DIND, Swarm, or Traefik is stripping my X-Forwarded-For header, can we rule out DIND?

[jerrac]

I've posted here: moby/moby#25526 (comment) and here: https://community.traefik.io/t/how-can-i-get-x-forwarded-for-working-its-currently-only-containing-a-single-ip-when-there-should-be-more/14767 already.

Long story short, I should be seeing multiple ip addresses listed in my X-Forwarded-For header by the time it gets to my container. I can rule out my external load balancer because other systems downstream from the LB, XFF has at least 3 ips in it.

By the time XFF hits the httpd container I'm testing with, it only has the LB's floating ip in it. (Before installing DIND, it only had a docker ip in it.)

I think the route my requests take is something like Client -> LB -> Swarm host -> Docker Ingress Network-> Traefik Overlay Network -> Container.

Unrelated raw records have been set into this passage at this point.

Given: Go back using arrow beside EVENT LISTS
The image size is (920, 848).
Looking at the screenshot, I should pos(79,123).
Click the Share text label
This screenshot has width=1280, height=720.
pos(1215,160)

The one part I'm not sure of is if the Ingress network or the Traefik network gets the request first. I think it's the Ingress network since Traefik is running as a globally deployed swarm service.

Any insight would be appreciated.

Thanks in advance!

[jerrac]

Update (posting this in all 3 places I asked for help...):
I turned off the docker-ingress-routing-daemon and configured the ports on my Traefik service to set mode: host. This left me with just the load balancer's ip in XFF. The same effect running the daemon had.

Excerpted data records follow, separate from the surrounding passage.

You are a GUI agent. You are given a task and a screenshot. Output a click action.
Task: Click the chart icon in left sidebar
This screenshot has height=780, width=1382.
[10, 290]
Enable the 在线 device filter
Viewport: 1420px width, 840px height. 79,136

A while later, after a meeting, I randomly decided to try terminating https at my external load balancer. After re-configuring Traefik to not redirect to 443, and configuring my service to use the 80 entrypoint, I can see my client ip in my container logs.

Does this make sense?

[struanb]

To be clear, DIND exists to transform Docker's ingress routing mesh to use policy routing instead of SNAT, to redirect client traffic to service nodes. It will only work to preserve the client IP if incoming requests directly reach a load-balancer node on a port published for a service via the ingress routing mesh. DIND is a network-layer tool (IPv4) and cannot inspect or modify HTTP headers.

I understand Traefik has often been used as a reverse proxy to work around the same limitation as DIND. In this model, incoming requests much directly reach the reverse proxy, which presumably must not be using the ingress routing mesh, but instead have its ports published using host mode, and be launched using --mode global. The Traefik reverse proxy will see the client IP of requests and can add these to the XFF header before reverse proxying them to an internal application service.

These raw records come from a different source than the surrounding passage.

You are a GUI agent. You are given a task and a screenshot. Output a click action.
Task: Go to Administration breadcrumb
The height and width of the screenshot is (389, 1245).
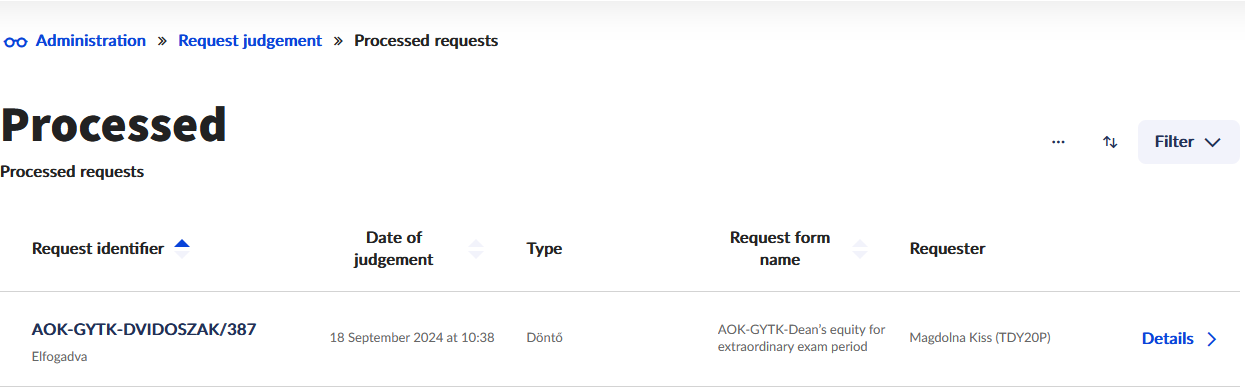pos(91,41)
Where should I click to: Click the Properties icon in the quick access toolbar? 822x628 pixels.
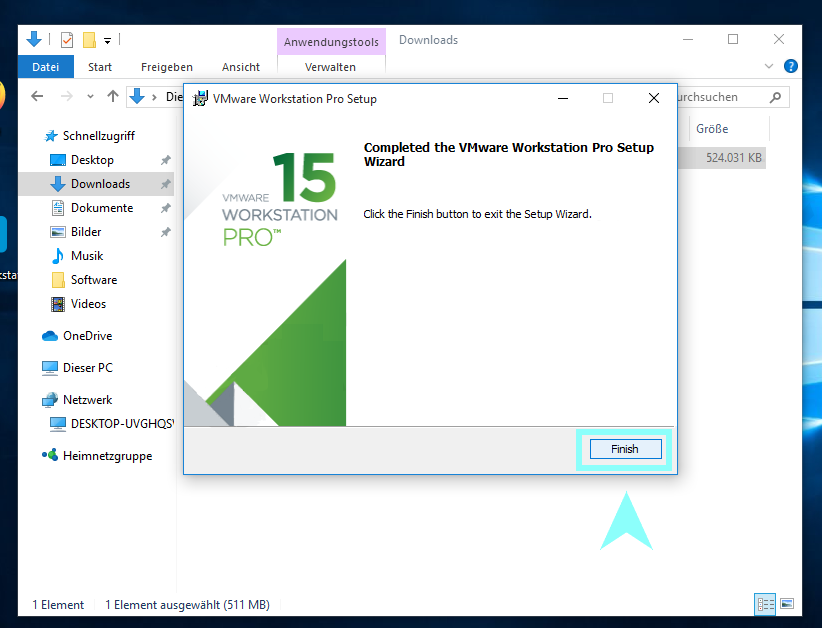(x=67, y=39)
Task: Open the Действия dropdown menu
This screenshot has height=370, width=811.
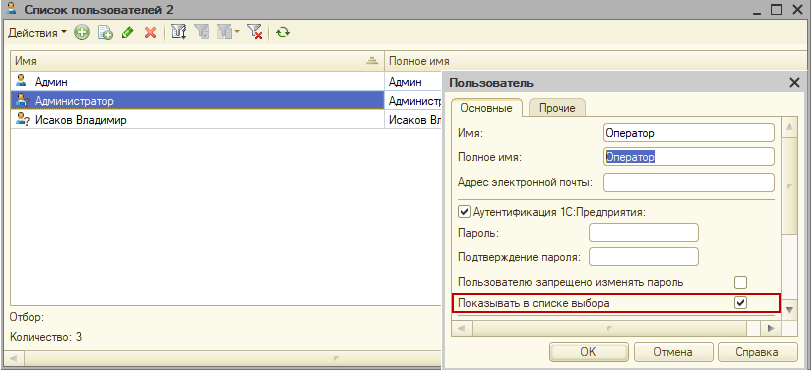Action: [x=37, y=33]
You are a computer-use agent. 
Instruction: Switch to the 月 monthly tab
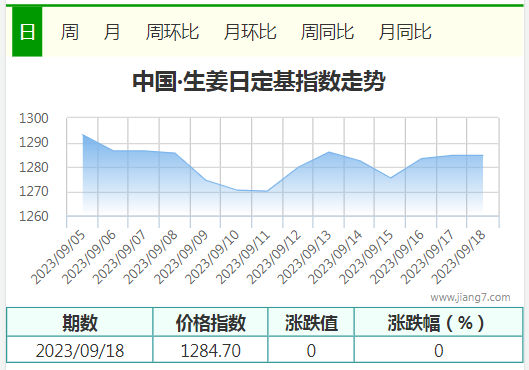click(112, 32)
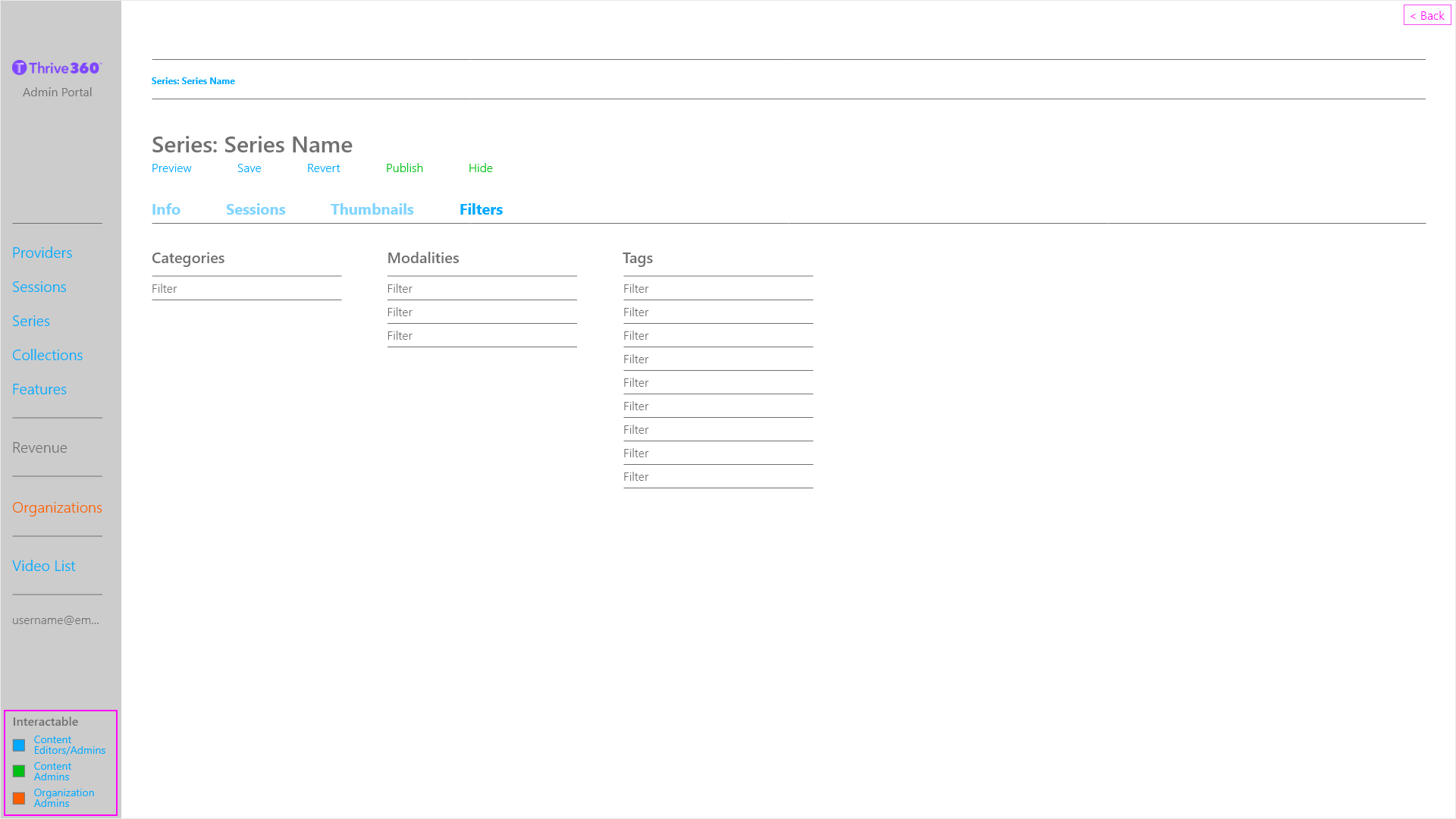Screen dimensions: 1456x819
Task: Click the username email in sidebar
Action: tap(55, 620)
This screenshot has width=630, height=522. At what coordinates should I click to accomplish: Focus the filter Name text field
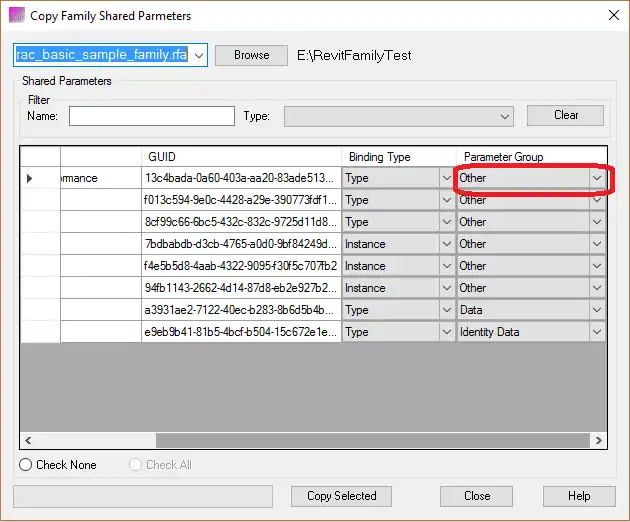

DIND therefore exists to solve a similar problem as a Traefik reverse proxy service placed in front of an internal application service, but without the need for an extra service, for proxying, or for introduction/modification of XFF headers, and therefore without modification of the application service (if it doesn't natively support XFF headers).

Combining DIND with Traefik should allow Traefik itself to be deployed using the ingress routing mesh, which could be useful if Traefik is providing additional benefits in one's setup.

However, I'm not sure I can see a use-case for combining DIND with an internal application service published via the ingress routing mesh, and still fronted by a Traefik reverse proxy. Since the reverse proxy node is the client for the internal application service request, doing this will just expose the Docker network IP of that node, instead of the ingress network IP, to the internal application service.

Hope this makes sense.

[jerrac]

Yes, that makes sense. Thanks for the clear explanation. :)

Traefik also provides routing based on hostname. So I think I'll likely stick to using it.

Thanks again, your help was appreciated!